La economía peruana mostró un crecimiento del 3.54% en enero de 2026 en comparación con el mismo mes del año anterior, impulsada principalmente por la construcción, minería, comercio y servicios. Estos sectores representaron más del 60% del crecimiento total, según el Instituto Nacional de Estadística e Informática (INEI). Sin embargo, el panorama no es homogéneo, ya que tres sectores clave, pesca, manufactura y el sector financiero, reportaron retrocesos significativos.

El sector de pesca experimentó una caída del 9.56% en enero, afectado por un menor desembarque de especies marinas y una reducción en la captura total. La disminución en la cantidad de días de pesca efectiva y las condiciones climáticas adversas han sido factores determinantes en este descenso.

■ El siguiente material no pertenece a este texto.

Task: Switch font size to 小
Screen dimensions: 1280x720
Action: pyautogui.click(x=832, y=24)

Por otro lado, la manufactura se contrajo en un 1.45%, influenciada por la baja en la producción de bienes de consumo y bienes intermedios, aunque se observó un crecimiento en bienes de capital.

El sector financiero también presentó un retroceso del 0.42%, con una notable caída en la concesión de créditos y depósitos en moneda extranjera. La contracción en los créditos de consumo y hipotecarios fue particularmente alarmante, lo que podría reflejar una disminución en la confianza del consumidor y en la actividad económica. Los analistas advierten que el contexto actual, marcado por tensiones internacionales y problemas internos como la crisis del gas, podría afectar aún más el desempeño económico en los próximos meses.

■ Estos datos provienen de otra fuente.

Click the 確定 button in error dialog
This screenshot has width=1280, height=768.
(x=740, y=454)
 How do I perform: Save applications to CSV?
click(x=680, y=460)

A pesar de estos desafíos, algunos expertos sugieren que el crecimiento podría ser más moderado de lo esperado, con proyecciones ajustadas a la baja en torno al 2.8% para el año. Las tensiones en el Medio Oriente y su impacto en los precios del petróleo también podrían influir en la economía peruana, lo que resalta la importancia de monitorear estos factores para evaluar el futuro económico del país.